Create a ScalarDB Analytics Catalog
This guide explains how to create a ScalarDB Analytics catalog. The ScalarDB Analytics catalog serves as the central hub that organizes information from various underlying data sources, including database schemas and contact points, enabling you to run analytical queries across these data sources through a unified interface. This information is referred to as catalog information.
You need to have a license key (trial license or commercial license) to use ScalarDB Analytics. If you don't have a license key, please contact us.
Set up ScalarDB Analytics server​
Catalog information is managed by a component called a ScalarDB Analytics server. So, you first need to set up a ScalarDB Analytics server. The ScalarDB Analytics server also performs several other tasks, such as collecting usage metering information and storing it in a file system or cloud blob storage.
Prerequisites​
The ScalarDB Analytics server requires a database to store catalog information. We refer to this database as the metadata database throughout this documentation. ScalarDB Analytics supports the following databases for the metadata database:
- PostgreSQL
- MySQL
- SQL Server
- Oracle
Create a database and user with appropriate privileges before starting the ScalarDB Analytics server. The specific commands vary by database type.
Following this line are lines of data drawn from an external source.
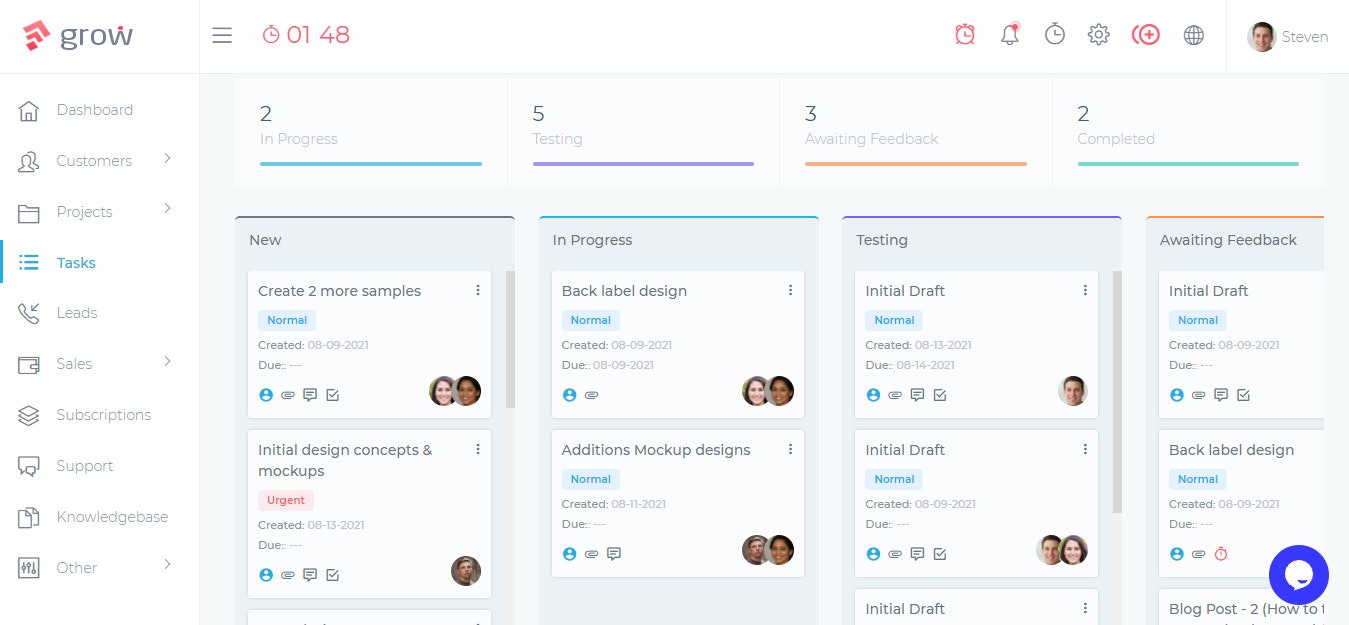Open the notifications bell icon

tap(1009, 34)
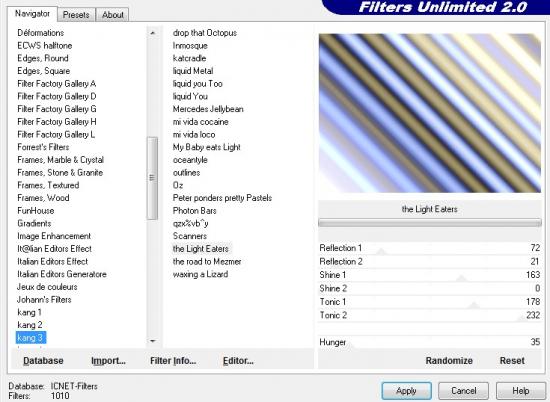Open the Import option
550x402 pixels.
coord(108,361)
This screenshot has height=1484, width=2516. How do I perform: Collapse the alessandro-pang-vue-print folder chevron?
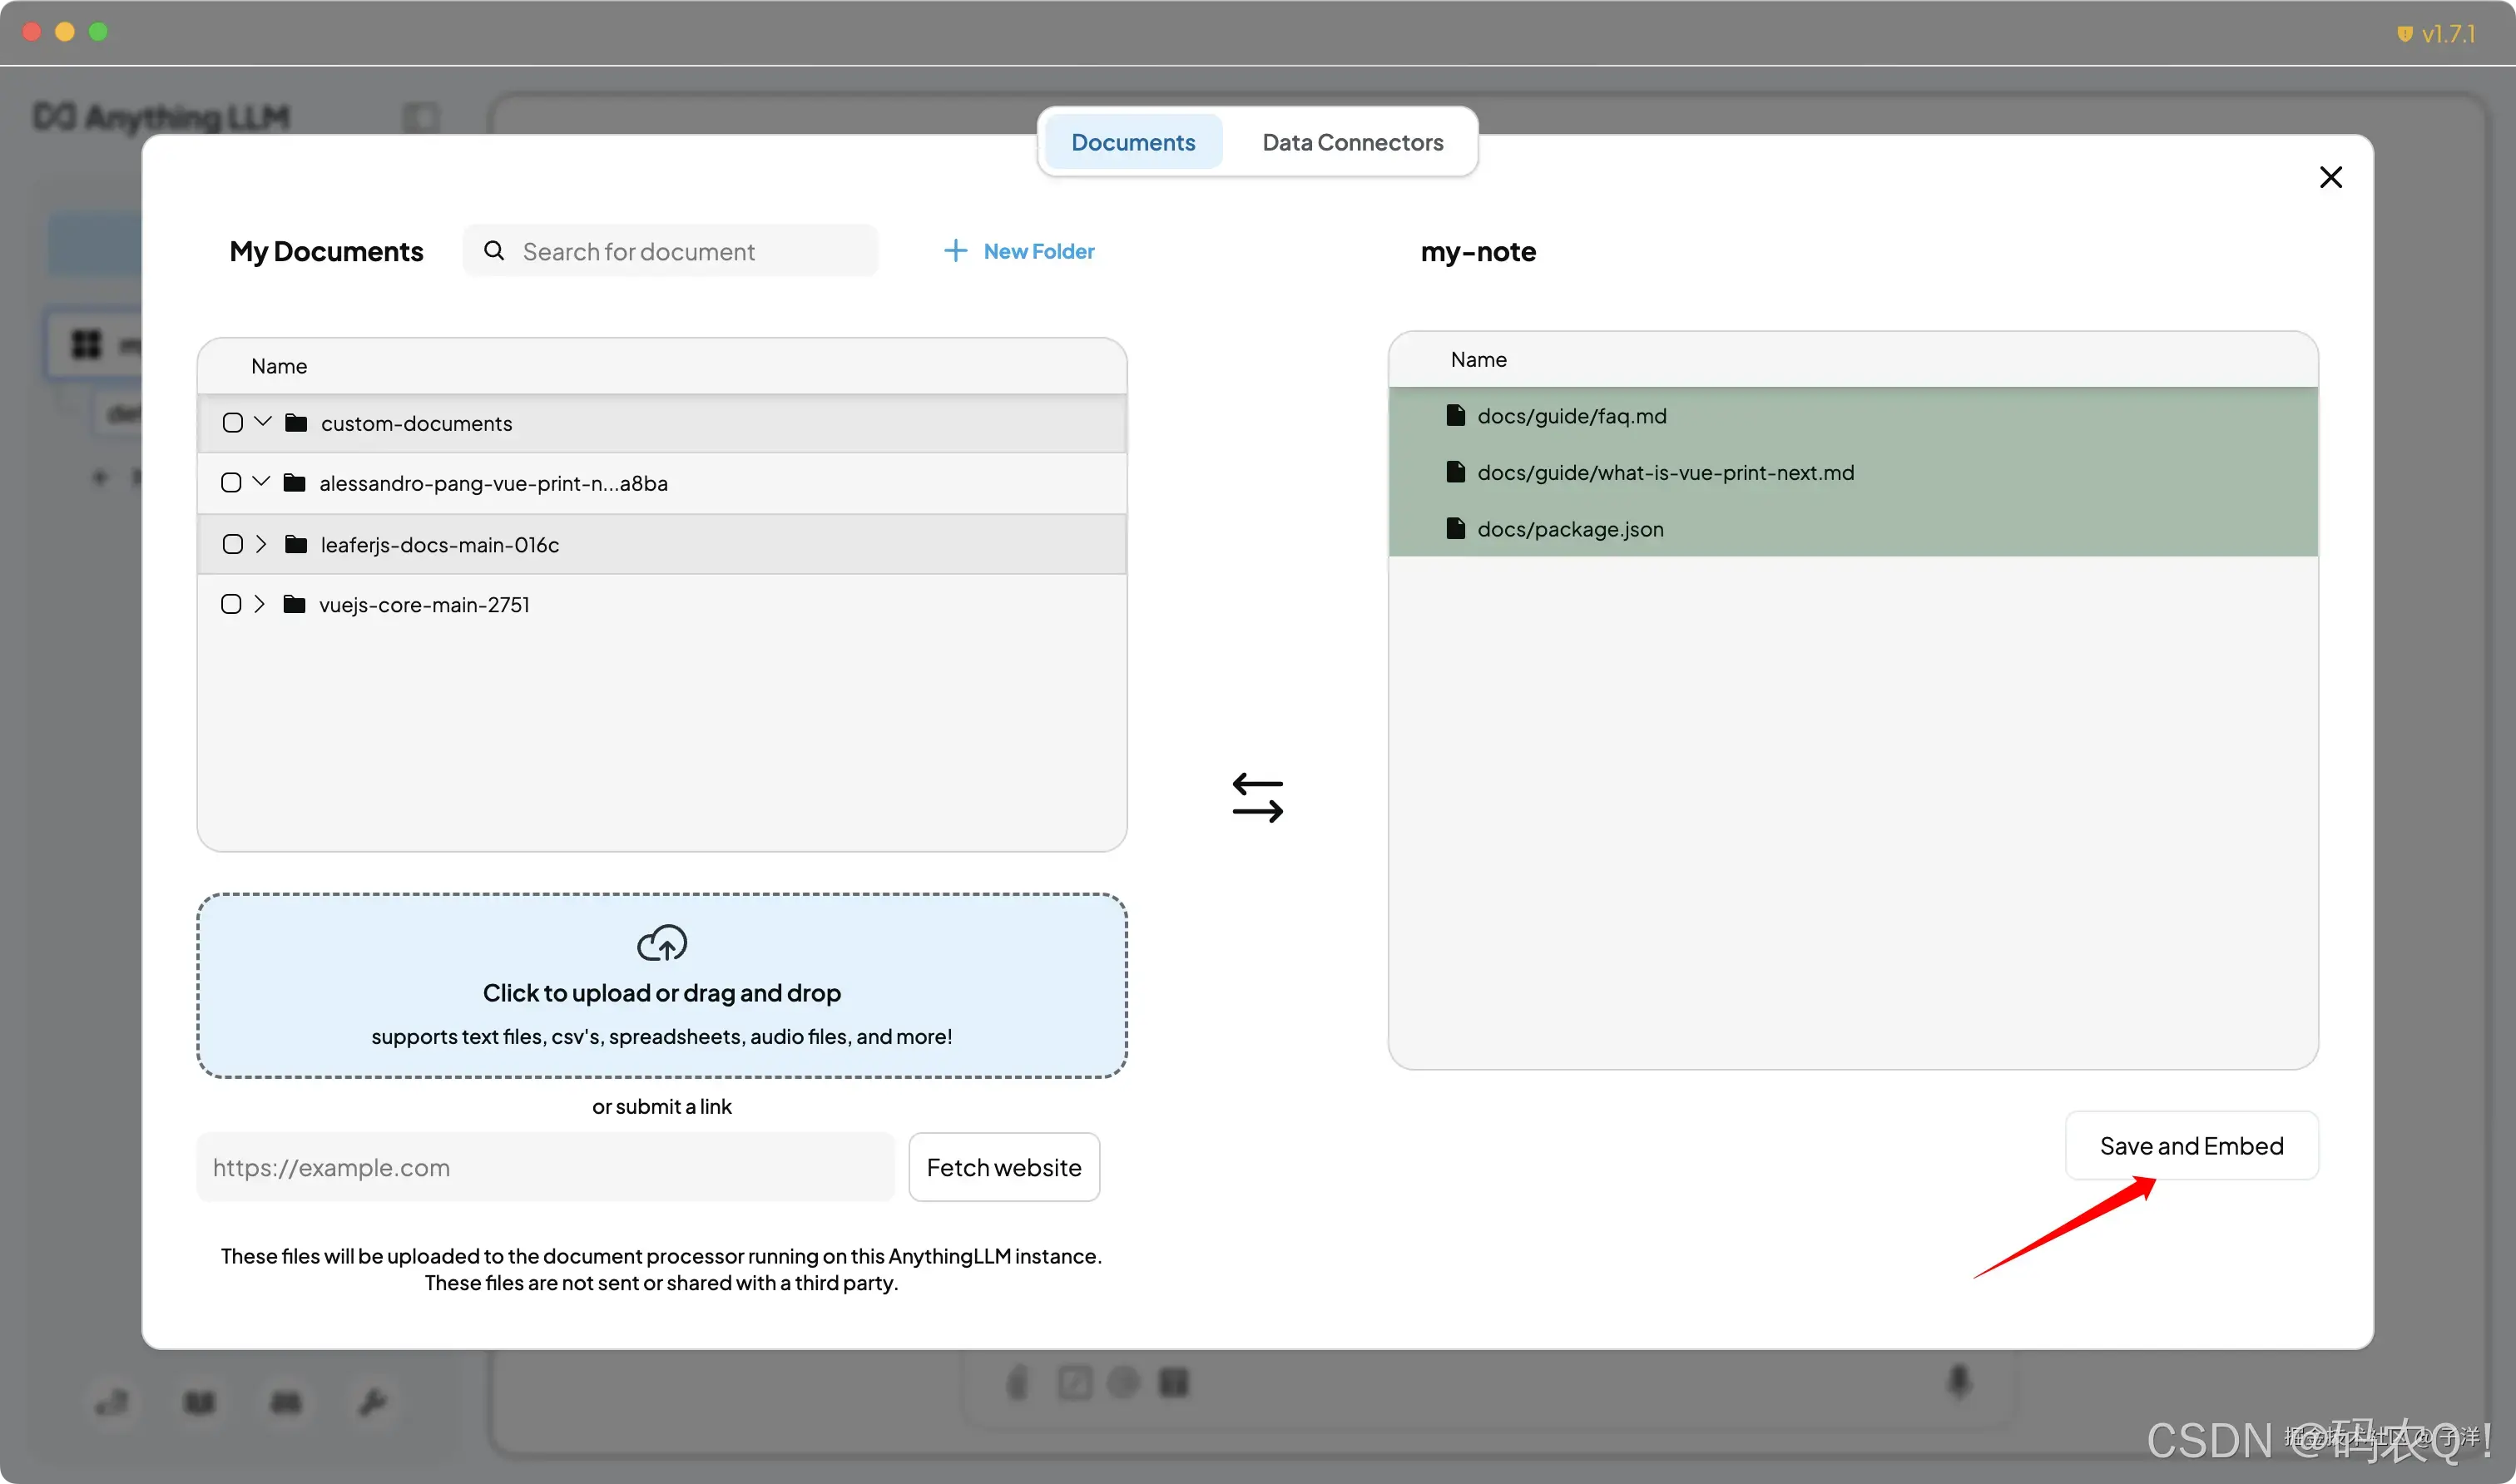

Configure the ScalarDB Analytics server​
Create a ScalarDB Analytics server configuration file (for example, scalardb-analytics-server.properties
). The following example uses PostgreSQL as the metadata database:
# Metadata database configuration (required)
scalar.db.analytics.server.db.url=jdbc:postgresql://localhost:5432/scalardb_analytics
scalar.db.analytics.server.db.username=analytics_user
scalar.db.analytics.server.db.password=your_secure_password
# gRPC server configuration (optional)
scalar.db.analytics.server.catalog.port=11051 # default
scalar.db.analytics.server.metering.port=11052 # default
# TLS configuration (optional but recommended for production)
scalar.db.analytics.server.tls.enabled=true
scalar.db.analytics.server.tls.cert_chain_path=/path/to/server.crt
scalar.db.analytics.server.tls.private_key_path=/path/to/server.key
# License configuration (required)
scalar.db.analytics.server.licensing.license_key=<YOUR_LICENSE_KEY>
scalar.db.analytics.server.licensing.license_check_cert_pem=<YOUR_LICENSE_CERT_PEM>
# Metering storage configuration (required)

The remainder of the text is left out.